If there is a very old-school trait that seems light years away from many government schools, it is the philosophy that there is such a thing as failure and that some students are infinitely better than others academically.

Students can be streamed and do better when they are. This flies in the face of the “all must have prizes” view that makes children feel good but reduces achievement to the lowest common denominator.

Where Howard fell foul, and Abbott is now criticised, is in the stated belief in the encouragement of patriotism and the celebration of the pioneer spirit. Many independent schools reflect this view, as well as embracing such values as fairness and endeavour.

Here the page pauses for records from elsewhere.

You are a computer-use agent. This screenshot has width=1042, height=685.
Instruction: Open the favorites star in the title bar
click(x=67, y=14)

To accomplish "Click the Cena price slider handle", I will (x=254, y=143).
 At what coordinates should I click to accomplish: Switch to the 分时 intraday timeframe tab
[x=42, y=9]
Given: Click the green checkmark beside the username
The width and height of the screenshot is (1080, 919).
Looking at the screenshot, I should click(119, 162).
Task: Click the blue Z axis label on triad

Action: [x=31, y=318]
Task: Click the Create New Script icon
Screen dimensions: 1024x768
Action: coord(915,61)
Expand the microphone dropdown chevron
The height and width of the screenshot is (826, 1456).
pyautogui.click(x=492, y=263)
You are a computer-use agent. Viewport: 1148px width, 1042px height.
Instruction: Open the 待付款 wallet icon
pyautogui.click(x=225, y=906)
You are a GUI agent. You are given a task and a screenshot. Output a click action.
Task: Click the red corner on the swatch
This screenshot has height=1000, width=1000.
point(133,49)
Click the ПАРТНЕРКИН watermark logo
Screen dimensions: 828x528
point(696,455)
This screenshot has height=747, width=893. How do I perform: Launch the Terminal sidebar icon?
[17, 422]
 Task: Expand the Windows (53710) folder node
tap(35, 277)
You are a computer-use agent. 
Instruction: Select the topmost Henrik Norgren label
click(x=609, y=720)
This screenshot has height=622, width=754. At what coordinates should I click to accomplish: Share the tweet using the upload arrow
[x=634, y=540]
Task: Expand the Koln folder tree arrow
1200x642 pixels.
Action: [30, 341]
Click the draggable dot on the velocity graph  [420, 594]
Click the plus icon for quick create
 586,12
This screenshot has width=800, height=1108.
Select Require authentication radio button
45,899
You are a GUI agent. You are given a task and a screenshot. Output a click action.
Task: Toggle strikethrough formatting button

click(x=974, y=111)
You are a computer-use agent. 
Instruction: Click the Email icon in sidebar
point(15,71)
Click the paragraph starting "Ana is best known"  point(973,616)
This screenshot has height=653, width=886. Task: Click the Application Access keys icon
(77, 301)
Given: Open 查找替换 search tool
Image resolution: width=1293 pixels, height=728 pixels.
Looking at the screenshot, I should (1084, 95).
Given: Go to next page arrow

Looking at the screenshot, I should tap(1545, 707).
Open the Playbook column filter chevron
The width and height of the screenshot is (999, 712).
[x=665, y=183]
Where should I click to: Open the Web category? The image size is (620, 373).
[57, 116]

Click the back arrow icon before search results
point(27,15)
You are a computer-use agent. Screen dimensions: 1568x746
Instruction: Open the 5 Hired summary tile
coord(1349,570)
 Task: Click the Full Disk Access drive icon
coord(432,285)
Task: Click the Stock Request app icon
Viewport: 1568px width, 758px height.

Together with confidence in national spirit, loyalty to the Australian flag and the protection of individual freedoms, these are what glues the fabric of Australia.

Old-school values begin in playgrounds and assembly halls. It is from the cradle of the classroom that ideas of nationhood, and the values which define it, are formed.

The best of those values are old school.

Christopher Bantick is a senior literature teacher at an independent school in Melbourne.